Around the world today, Satan does all that he can do within his power to twist and distort the truth of the Word of God to keep people from responding and being saved, or to cause people to respond to a false gospel and think they are saved, or to keep truly saved individuals from becoming productive in the kingdom of God.

While the church is reaching out, in obedience and with compassion, to meet the overwhelming number of humanitarian needs around the world, it can’t ignore the fact that the church in many
places it being taken over by demoninspired false teachers. Unbelievers are being drawn to cults, given false assurance about salvation, and are being taken down blind spiritual alleys.
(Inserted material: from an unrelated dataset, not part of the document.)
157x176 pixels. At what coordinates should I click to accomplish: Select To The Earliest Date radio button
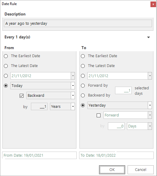[x=83, y=56]
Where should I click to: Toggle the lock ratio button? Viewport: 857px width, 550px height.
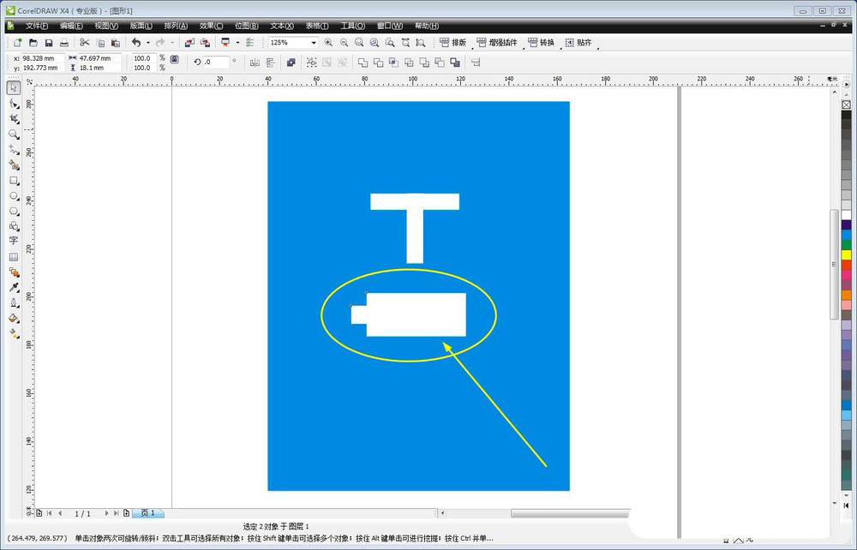click(x=175, y=59)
False teachers, false prophets, and false apostles are taking advantage of unsuspecting, poor, undiscerning, biblically illiterate pastors and church-goers alike.
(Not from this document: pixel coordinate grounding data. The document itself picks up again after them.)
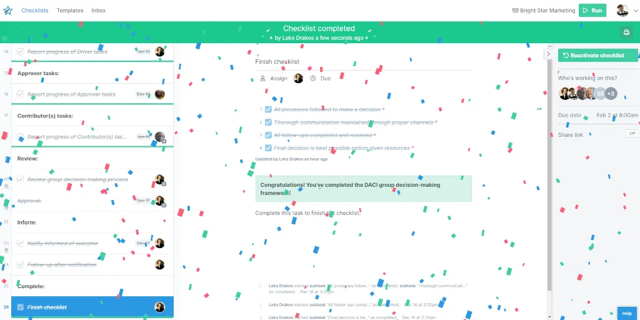The height and width of the screenshot is (320, 640).
Task: Click the SS member avatar
Action: tap(600, 94)
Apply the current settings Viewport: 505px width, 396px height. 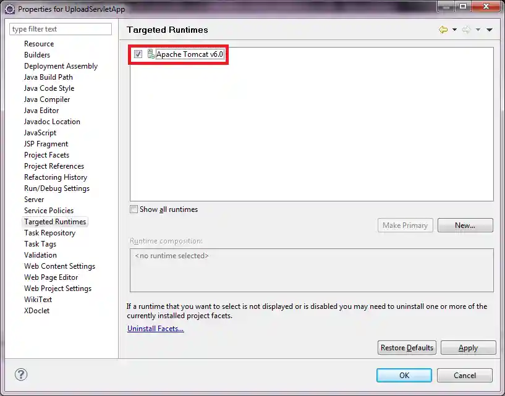pos(468,347)
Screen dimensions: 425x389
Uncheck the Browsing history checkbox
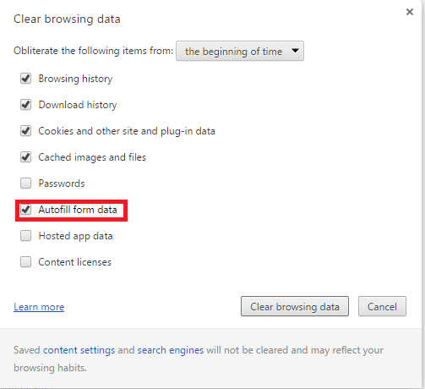click(x=25, y=79)

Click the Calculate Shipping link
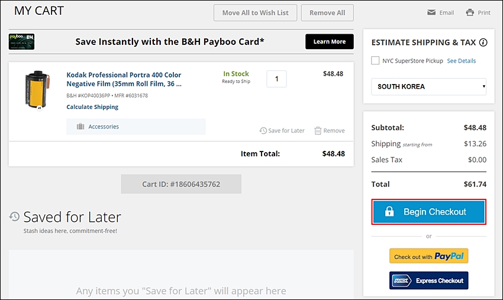click(92, 107)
The church needs to take Jude’s appeal seriously, and be diligent and intentional about contending for the faith, not only here in the United States but even more so in the mission field where there are very few opportunities to hear truth. Not only do we need to be relentless in presenting truth, but we need to be equally relentless in graciously and humbly opposing error (2 Timothy 2:24-26).

The over whelming number of humanitarian needs throughout the world is clearly evident. But the number of people still needing to hear the gospel for the first time is even more staggering. Also essential is the task of contending for the faith, defending the truth.

So we, the church, must decide where to focus our missions efforts. If we focus primarily on meeting humanitarian needs, we will leave the pulpits unprotected. As a result, Satan will send false teachers in the back door for the purpose of attacking and distorting the truth. Satan will use the pulpits, meant for the proclamation of truth, to spread his poisonous lies.

I am not suggesting that we slow down our efforts to minister to the humanitarian needs that we see throughout the world. But I am suggesting that, at the same time, we involve ourselves and our churches in contending earnestly for the faith in missions by teaching truth, opposing error, and equipping pastors abroad to do the same.